My Hypnotherapy Journey – Week 7 & 8
This week I had my 8th hypnotherapy session with George Lewis, I had missed last weeks session due to childcare issues, but I did have my sound track that I was given at the start of my sessions, so I listened to this a couple of times this week.
I am not going to lie, I went into this week’s session feeling a little deflated and discouraged. This was because I have gone back to not sleeping. I am struggling to fall asleep and then struggle to stay asleep, often finding myself wondering the house for a couple of hours in the middle of the night.

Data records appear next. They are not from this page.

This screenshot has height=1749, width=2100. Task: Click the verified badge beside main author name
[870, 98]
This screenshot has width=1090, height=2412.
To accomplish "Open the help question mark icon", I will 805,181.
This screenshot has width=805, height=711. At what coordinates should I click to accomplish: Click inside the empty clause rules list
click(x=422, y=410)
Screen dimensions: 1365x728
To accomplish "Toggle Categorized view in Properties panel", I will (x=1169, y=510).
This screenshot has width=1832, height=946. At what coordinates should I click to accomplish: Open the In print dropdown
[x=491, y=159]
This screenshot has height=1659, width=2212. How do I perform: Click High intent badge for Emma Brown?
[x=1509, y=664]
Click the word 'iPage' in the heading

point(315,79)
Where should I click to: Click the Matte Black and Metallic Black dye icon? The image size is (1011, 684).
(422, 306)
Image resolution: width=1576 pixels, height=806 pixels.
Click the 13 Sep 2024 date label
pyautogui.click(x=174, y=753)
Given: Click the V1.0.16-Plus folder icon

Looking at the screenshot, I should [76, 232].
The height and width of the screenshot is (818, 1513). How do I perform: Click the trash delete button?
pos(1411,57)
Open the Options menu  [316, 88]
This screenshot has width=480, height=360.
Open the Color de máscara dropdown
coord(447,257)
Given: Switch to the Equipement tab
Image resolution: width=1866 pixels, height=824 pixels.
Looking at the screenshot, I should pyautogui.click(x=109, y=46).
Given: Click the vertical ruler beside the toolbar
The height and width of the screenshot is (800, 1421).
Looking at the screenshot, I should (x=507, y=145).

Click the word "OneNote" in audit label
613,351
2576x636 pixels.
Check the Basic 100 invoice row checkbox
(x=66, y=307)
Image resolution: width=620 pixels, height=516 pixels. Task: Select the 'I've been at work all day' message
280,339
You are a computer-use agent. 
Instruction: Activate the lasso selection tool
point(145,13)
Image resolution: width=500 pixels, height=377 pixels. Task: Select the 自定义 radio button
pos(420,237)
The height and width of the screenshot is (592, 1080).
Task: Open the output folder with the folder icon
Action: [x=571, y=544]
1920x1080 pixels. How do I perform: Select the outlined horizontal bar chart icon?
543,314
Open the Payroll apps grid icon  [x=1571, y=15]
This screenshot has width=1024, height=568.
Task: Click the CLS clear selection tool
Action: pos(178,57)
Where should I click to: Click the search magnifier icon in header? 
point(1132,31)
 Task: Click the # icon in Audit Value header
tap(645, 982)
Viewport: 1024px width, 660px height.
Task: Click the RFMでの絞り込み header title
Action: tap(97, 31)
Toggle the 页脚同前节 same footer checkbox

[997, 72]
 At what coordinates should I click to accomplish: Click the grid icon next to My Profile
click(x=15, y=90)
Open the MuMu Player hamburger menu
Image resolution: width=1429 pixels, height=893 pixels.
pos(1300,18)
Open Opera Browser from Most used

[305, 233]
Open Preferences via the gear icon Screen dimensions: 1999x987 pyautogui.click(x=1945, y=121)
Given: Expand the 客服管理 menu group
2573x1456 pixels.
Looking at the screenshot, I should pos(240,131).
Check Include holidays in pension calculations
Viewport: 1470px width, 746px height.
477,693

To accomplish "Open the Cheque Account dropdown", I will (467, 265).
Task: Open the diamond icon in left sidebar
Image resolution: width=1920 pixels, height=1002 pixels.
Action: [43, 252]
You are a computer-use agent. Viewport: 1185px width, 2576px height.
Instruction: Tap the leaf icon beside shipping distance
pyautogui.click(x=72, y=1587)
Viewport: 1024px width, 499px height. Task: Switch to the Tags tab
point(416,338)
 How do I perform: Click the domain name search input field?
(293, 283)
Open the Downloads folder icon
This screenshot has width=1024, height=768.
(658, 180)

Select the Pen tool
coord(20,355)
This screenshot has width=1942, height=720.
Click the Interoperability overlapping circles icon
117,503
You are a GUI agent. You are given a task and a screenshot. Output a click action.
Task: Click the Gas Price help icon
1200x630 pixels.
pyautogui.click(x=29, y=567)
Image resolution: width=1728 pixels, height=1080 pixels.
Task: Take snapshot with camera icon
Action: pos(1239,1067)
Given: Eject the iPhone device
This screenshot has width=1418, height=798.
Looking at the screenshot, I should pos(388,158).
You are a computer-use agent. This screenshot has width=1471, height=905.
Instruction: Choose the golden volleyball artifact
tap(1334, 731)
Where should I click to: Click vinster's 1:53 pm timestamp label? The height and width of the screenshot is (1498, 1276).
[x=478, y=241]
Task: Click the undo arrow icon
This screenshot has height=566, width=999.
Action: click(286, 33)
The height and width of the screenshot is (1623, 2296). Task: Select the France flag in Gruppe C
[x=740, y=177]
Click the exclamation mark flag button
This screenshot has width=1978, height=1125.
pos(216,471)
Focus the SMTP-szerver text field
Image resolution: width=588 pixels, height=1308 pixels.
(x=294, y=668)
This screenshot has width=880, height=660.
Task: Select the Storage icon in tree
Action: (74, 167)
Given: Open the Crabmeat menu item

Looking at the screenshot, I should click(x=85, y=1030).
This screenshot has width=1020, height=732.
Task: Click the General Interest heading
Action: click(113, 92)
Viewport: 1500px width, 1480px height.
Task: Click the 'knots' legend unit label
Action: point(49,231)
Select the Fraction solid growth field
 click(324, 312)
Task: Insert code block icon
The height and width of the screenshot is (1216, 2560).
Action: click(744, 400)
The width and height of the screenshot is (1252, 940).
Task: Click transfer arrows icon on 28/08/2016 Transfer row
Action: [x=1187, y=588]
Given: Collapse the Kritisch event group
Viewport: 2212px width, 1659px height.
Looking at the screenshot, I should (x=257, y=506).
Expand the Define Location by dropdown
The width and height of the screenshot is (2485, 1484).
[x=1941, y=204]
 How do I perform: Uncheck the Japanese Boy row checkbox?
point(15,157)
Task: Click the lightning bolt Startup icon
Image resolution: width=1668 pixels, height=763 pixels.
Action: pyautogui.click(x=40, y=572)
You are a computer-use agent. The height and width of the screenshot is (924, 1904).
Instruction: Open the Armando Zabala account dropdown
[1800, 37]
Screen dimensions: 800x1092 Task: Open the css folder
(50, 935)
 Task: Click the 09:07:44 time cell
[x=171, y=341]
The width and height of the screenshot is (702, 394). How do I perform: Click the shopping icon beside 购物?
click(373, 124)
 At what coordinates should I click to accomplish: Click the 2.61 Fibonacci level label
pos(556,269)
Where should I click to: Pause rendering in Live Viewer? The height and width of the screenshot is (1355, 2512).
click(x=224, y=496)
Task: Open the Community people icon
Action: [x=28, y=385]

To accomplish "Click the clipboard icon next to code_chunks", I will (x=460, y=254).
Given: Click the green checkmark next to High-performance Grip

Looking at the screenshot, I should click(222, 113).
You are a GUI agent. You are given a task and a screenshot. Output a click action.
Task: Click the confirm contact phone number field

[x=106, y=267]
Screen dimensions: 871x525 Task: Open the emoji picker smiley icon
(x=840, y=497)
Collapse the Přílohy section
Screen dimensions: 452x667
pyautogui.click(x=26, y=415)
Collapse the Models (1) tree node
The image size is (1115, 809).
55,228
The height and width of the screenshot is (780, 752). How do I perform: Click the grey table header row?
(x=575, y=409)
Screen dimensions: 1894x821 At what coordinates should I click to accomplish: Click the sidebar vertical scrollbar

I have been quite panicked the last week or two as the sickness bugs and other “lovely” viruses have been invading the local schools in Edinburgh. With some places so bad that 100’s of children have been off a day, and if you know me or have been following for a while – I have a phobia of vomit, mostly its around my children being/or getting sick and it can paralyse me. The intrusive thoughts hit, and I become a jittering, anxious mess! So, this has been my current state, in constant “high alert” and I do believe this may be down to my insomnia. I have been dreaming of sickness, so it defiantly on my mind.
So, because of all this I had this feeling that “its not working for me”.
When I discussed with George the past week, he was able to help me see the good parts that I had over looked due to my anxiety. I had gone to events (something I never do) and I hadn’t obsessively been scrubbing the house to make it “safe” from the harmful germs outside. He was right, I hadn’t been obsessively cleaning, I was just doing my usual amount and trying to be organised rather than “germ free”. This is something because in the past my way of coping has been to reach for the bleach and I haven’t done that – in fact I would say my routine has relaxed greatly. It seems that even though my anxieties are still there, the way I react to them is changing. He explained that the small changes aren’t always clear but when they become apparent they hit you right in the face. I am making progress, it’s probably down to my recent low mood that I just couldn’t see it.
As always, I slip into trance within minutes of starting. I am not asleep as I hear the words but don’t register them. The music is there, soothing and calming and as George counts down from 5, I am instantly back in the room. I don’t feel groggy or sleepy but instead feel very energised and positive after our little discussion. Slowly and surely, I am seeing the changes I hoped for and that has been the biggest thing I have taken away from it all this week and its left me feeling a lot more positive.